Their – the entire nation’s – great sin may have been in their inability to submit to an “instant replay”, an argument that gave them a second chance to respond was ignored in the most primeval way.  This was the critical peccadillo and a key example of a nation defined as an Am Kshei Oreph­ – A stiff-necked people.

 

This week’s Haftara too, with all of its evident allusions to the Pentateuch’s reading, hints to this theory as well: when Joshua's nameless spies[3] presented reasonable conditions tempering Rachav’s request for her and her family’s lives being speared in the forthcoming battle, she replied, “…K’Dvareichem Ken Hu…” (“As you say, so it should be”). It was not enough to revisit the activities of the spies in Parshas Shlach and “do it right” in the days of Joshua, there was one last lesson to be learnt: the art of hearing another view out, considering it, and, if worthy, accepting it. This, the final straw in our sin in Parshas Shlach, was now, in Chapter 2 of the Book of Joshua, fully rectified through those words of Rachav, a non-Jew.

 

  The lesson of admitting error in the face of new, or forgotten, points, is a challenging one. No doubt you, dear reader, are fantasizing as you read this of all those who have perennially disagreed with you on familial or spiritual issues wishing that they can come to terms with this ideal. Well, dear reader, is that not the point? The point that you, maybe – just maybe – are the one to take a breath and wonder if your ability to consider that, although sincere in your views and well meaning in your approach, you too have at times disallowed a fair weighing of arguments.

 

I recall an argument in High School with a Rebbe of mine, me, the youthful idealist taking a fanatical, or perhaps stringent view, and he seeking to convince me to curb my passion. He made a point, a good one. Undeterred I moved on, “Yes, but…” I started. “Moshe, hold on. Have you ever heard or thought of the point I just made?”, he reasonably asked. “Well, no,” I admitted. “Well, if you never thought of that before, does it not warrant a few moments of consideration?” A simple point but an epiphany for this teenager!

 

We demand of the world, incessantly and rightly, to reconsider the State of Israel and her challenges; we argue in fun, and sometimes in seriousness, about politics; this is healthy. Yet, while we believe we can change minds, we, at the same time, avoid it for ourselves like the plague. The rabbi sometimes is talking to you (and himself, actually).

 

May we have the Divine assistance to have the minds of a global body politic gone mad be opened to reason, may they have the integrity and intellectual honesty to revere the instant replay, and may we be the beacon, through our own actions and Talmudic honesty, of this ideal.
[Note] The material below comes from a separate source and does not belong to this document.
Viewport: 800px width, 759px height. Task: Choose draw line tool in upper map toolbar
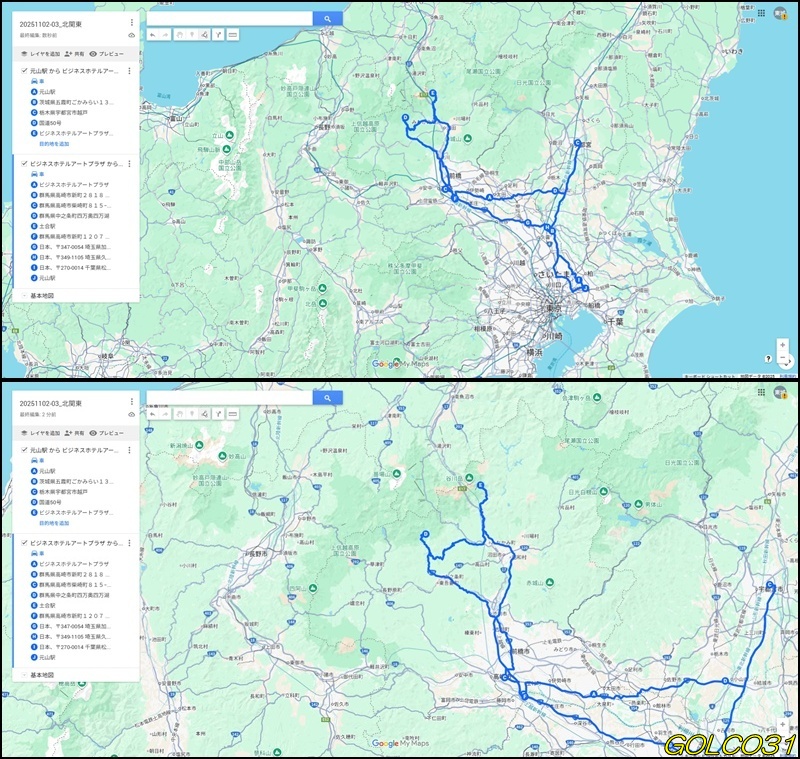tap(204, 34)
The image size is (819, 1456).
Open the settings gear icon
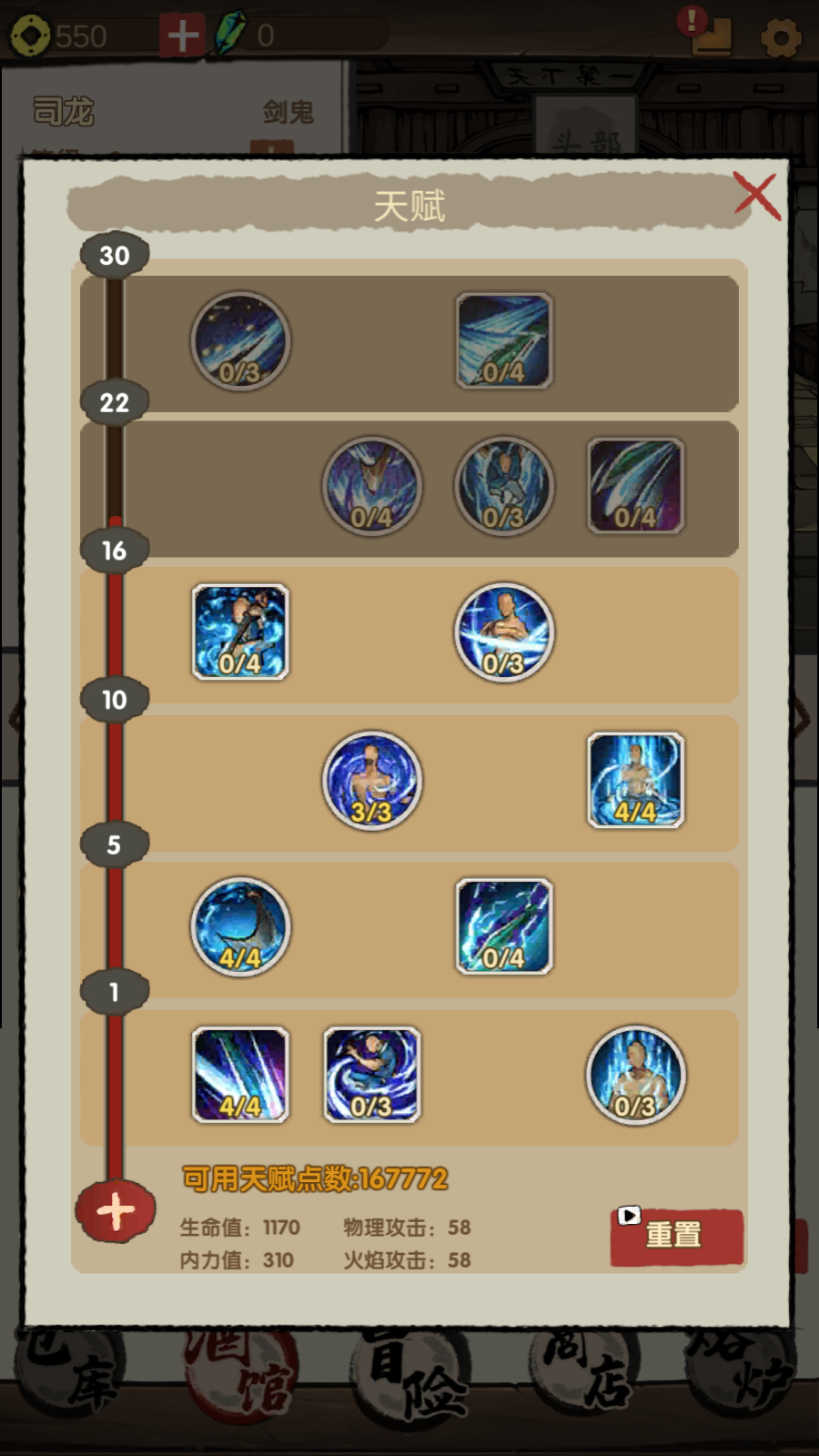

May we soon merit the day when we can read the final words of the Haftara “Gd has given over the Land to our hands…” to the world’s conformity.

 

We all can learn from Jim Joyce.



[1] Due more to the statistical shift -of going from 16 teams in 1963 to over 30 today – then sheer luck.

[2] Flotilla, a word not heard since our studies of Christopher Columbus. Or, am I alone in this?

[3] According to Chazal, they were Kaleiv and Pinchas.